Segment Start: THE DATA

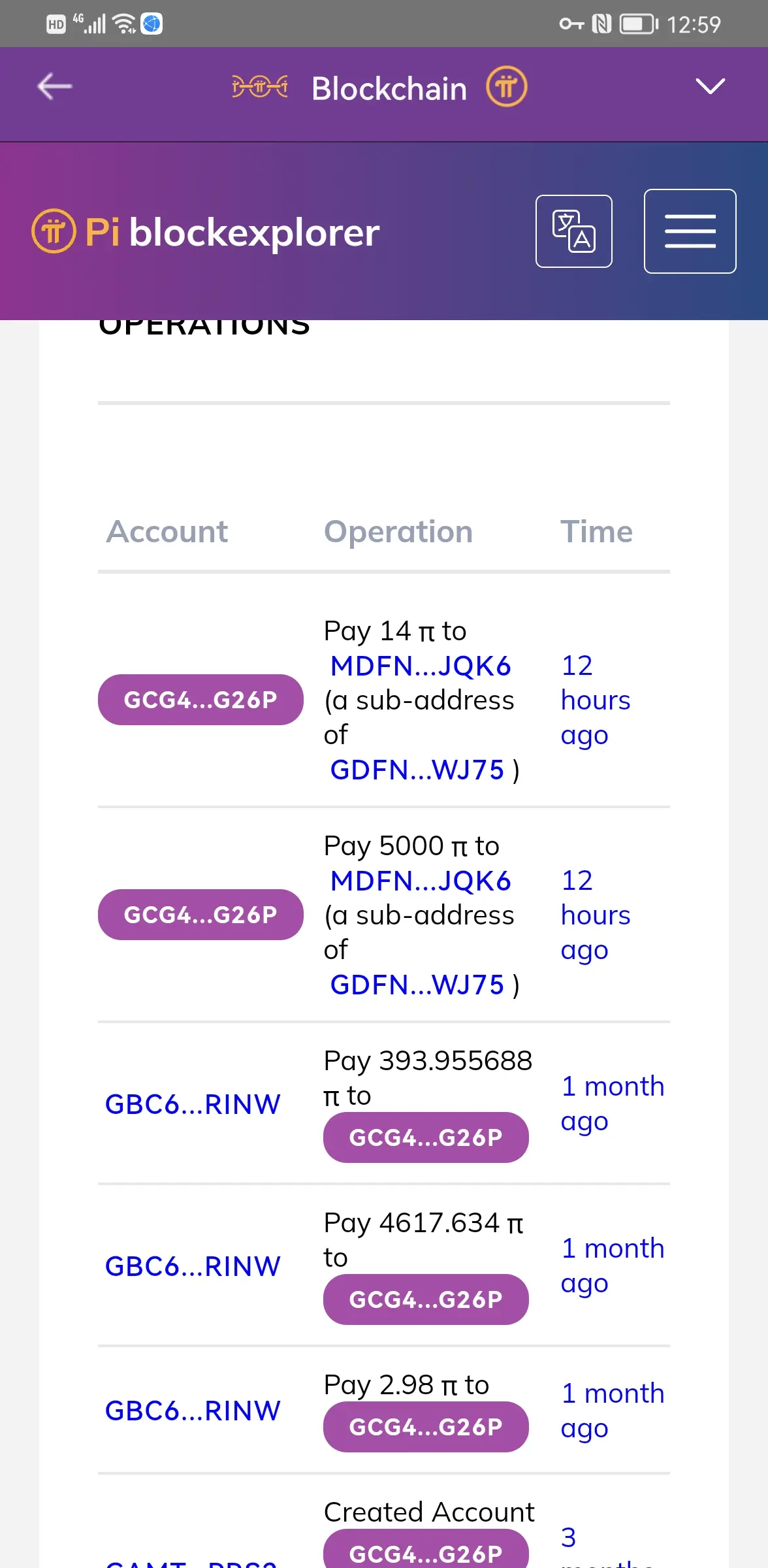Expand the top-right chevron dropdown
Screen dimensions: 768x1568
point(710,86)
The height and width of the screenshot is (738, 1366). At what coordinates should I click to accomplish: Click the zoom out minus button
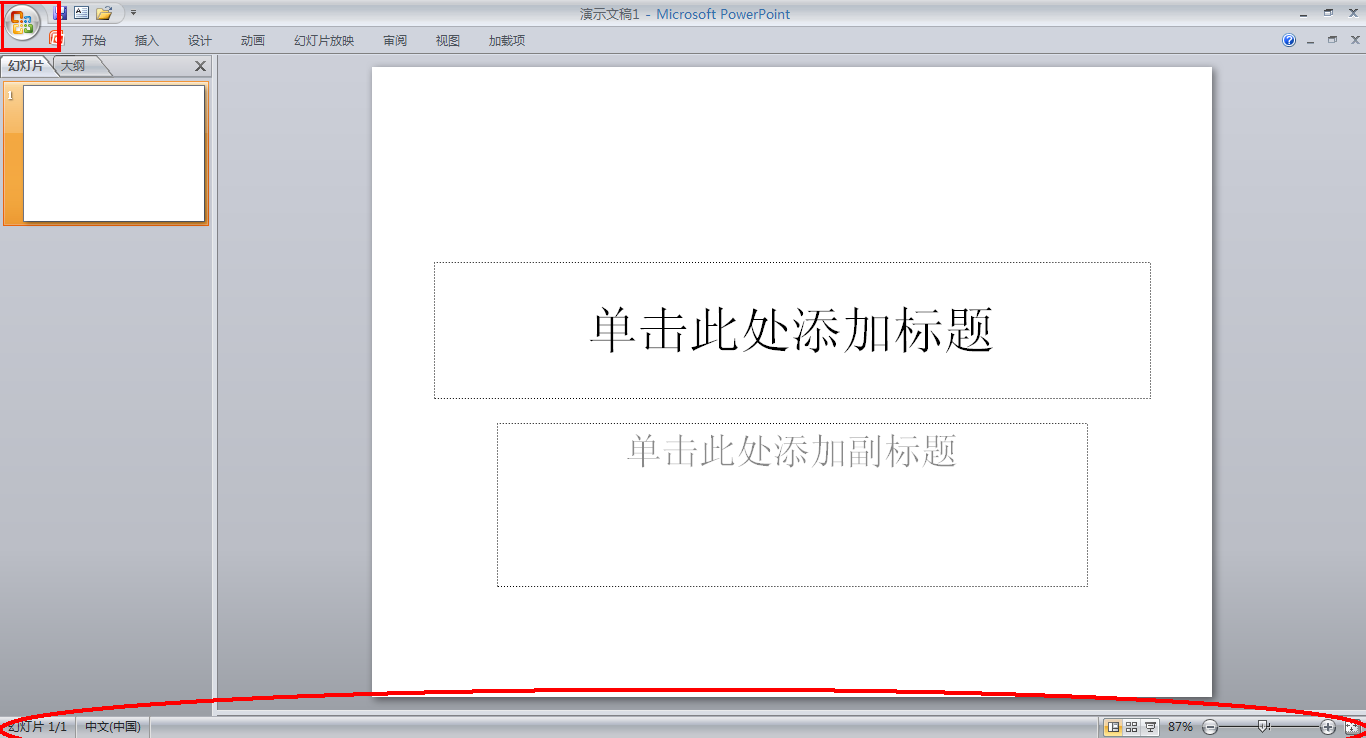(x=1210, y=727)
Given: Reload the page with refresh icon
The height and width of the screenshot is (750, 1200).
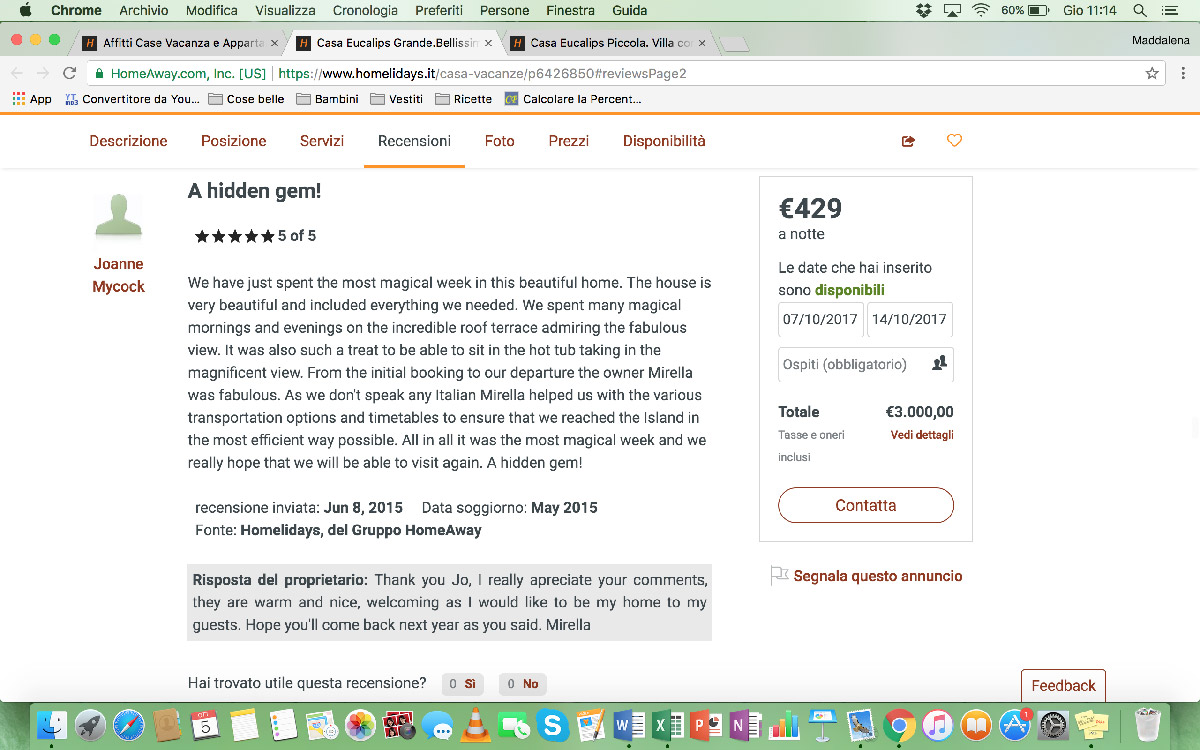Looking at the screenshot, I should point(69,73).
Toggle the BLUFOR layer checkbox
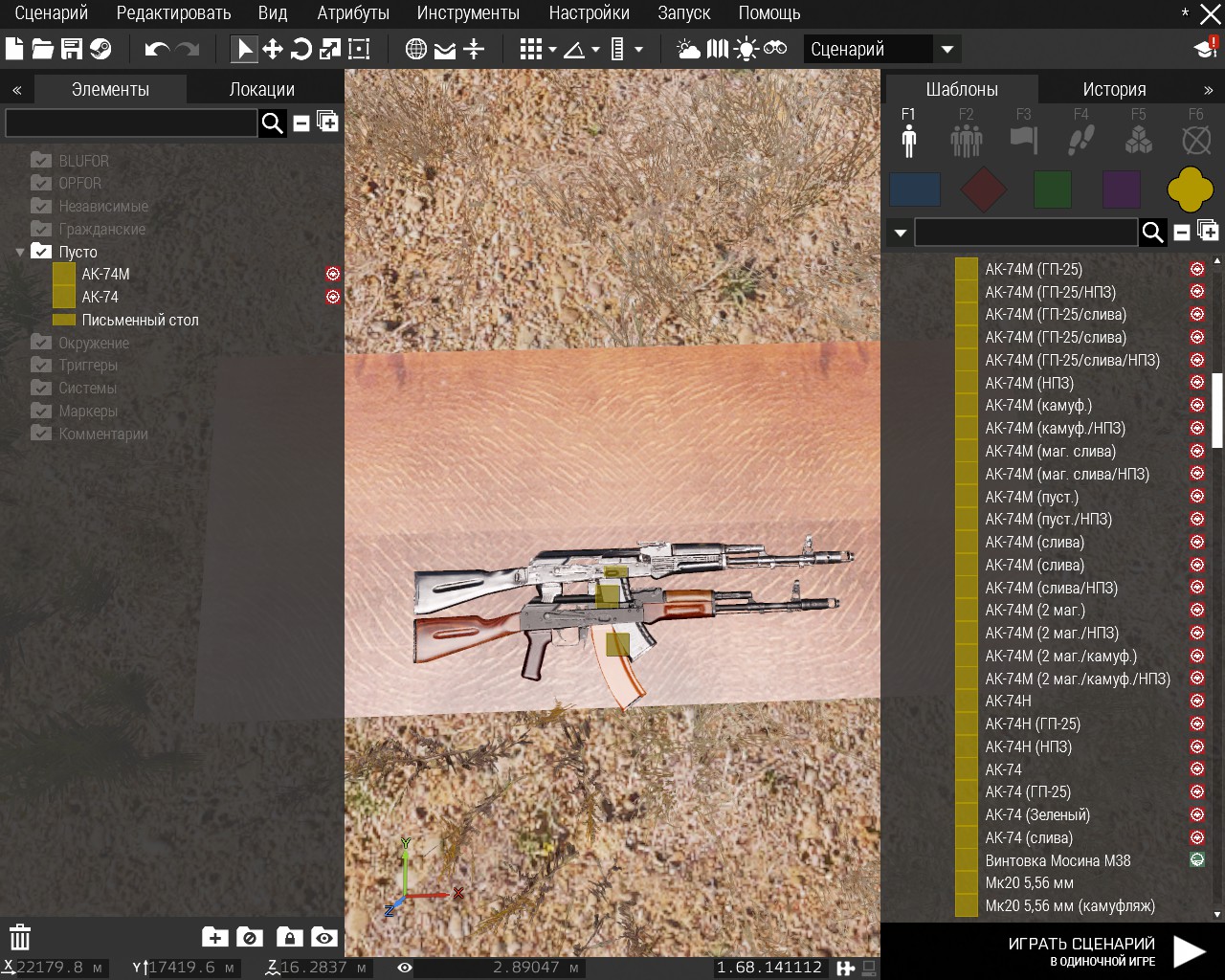The width and height of the screenshot is (1225, 980). pos(41,160)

Segment End: THE DATA

Only the lines from the line with "The height and width of the screenshot is (738, 1366)." through the end of the records belong in your copy. Repeat them exactly, without pictures.

The height and width of the screenshot is (738, 1366). At what coordinates should I click to accomplish: Click the zoom out minus button
(x=1210, y=727)
Given: Reload the page with refresh icon
The height and width of the screenshot is (750, 1200).
Looking at the screenshot, I should point(69,73).
Toggle the BLUFOR layer checkbox
The width and height of the screenshot is (1225, 980). pos(41,160)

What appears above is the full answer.